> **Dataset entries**
□ □ □ □ □

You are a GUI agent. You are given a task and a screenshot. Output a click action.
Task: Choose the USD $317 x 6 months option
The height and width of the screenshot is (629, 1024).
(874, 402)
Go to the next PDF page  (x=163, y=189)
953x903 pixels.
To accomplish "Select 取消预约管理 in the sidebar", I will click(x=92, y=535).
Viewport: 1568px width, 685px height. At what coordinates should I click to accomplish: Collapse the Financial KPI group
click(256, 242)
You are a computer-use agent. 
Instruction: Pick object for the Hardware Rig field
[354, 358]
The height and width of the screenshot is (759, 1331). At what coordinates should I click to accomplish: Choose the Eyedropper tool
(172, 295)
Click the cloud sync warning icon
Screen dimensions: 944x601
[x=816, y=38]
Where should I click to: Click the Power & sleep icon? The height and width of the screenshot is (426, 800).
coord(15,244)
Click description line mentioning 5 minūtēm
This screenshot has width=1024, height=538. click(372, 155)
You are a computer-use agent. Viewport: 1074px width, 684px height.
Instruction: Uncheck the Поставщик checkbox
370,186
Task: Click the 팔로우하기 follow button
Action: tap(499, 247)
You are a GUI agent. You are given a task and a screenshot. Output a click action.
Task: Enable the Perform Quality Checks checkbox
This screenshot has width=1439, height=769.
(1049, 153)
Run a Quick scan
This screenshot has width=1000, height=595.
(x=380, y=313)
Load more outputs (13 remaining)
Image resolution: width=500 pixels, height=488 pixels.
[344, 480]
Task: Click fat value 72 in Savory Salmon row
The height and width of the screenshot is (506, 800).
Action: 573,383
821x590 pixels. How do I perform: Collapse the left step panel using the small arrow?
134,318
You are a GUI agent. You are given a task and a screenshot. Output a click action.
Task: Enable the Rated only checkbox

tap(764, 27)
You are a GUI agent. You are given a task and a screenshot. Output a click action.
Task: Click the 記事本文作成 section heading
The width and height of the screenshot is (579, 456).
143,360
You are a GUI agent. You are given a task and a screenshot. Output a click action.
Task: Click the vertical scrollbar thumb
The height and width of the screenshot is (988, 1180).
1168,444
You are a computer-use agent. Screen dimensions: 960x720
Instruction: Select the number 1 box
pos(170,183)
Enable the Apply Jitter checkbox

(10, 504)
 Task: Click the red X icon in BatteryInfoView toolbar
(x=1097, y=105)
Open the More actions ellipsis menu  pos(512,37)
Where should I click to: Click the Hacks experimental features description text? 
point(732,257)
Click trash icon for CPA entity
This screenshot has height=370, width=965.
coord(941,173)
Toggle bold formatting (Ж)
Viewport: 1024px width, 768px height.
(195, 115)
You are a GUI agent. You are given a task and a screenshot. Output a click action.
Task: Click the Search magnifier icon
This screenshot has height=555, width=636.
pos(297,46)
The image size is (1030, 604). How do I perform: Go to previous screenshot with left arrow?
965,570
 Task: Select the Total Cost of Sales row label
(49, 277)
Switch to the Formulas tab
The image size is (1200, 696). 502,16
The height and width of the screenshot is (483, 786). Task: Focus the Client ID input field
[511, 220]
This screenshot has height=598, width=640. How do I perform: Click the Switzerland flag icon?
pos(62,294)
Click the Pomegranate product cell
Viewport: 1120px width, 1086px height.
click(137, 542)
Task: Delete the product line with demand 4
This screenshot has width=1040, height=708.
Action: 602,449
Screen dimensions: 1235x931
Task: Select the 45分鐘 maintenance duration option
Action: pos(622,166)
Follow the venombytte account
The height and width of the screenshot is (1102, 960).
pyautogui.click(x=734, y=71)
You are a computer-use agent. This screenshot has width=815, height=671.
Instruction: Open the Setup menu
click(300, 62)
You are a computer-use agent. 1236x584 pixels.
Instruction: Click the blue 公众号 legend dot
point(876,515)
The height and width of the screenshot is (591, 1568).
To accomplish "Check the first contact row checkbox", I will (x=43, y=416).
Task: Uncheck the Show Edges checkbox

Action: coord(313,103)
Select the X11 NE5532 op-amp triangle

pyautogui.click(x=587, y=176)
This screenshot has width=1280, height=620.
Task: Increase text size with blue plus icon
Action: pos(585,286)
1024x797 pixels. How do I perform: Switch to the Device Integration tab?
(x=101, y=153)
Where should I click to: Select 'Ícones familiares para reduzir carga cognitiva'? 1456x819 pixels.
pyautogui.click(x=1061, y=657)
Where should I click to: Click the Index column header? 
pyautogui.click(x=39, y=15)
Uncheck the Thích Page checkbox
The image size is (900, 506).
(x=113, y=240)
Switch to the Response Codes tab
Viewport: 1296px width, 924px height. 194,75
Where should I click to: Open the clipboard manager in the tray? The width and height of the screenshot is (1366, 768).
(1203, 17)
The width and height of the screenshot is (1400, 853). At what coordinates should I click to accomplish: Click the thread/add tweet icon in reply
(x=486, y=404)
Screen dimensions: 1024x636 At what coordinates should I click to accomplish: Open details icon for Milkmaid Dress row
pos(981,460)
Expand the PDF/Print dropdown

□ □ □ □ □

> **Activity**
Nothing before the line containing "Where should I click to: Click the Index" should be repeated; repeat that line and all later lines through the end of the data above, exactly.

> **Reply to the exercise**
Where should I click to: Click the Index column header? 
pyautogui.click(x=39, y=15)
Uncheck the Thích Page checkbox
The image size is (900, 506).
(x=113, y=240)
Switch to the Response Codes tab
Viewport: 1296px width, 924px height. 194,75
Where should I click to: Open the clipboard manager in the tray? The width and height of the screenshot is (1366, 768).
(1203, 17)
The width and height of the screenshot is (1400, 853). At what coordinates should I click to accomplish: Click the thread/add tweet icon in reply
(x=486, y=404)
Screen dimensions: 1024x636 At what coordinates should I click to accomplish: Open details icon for Milkmaid Dress row
pos(981,460)
Expand the PDF/Print dropdown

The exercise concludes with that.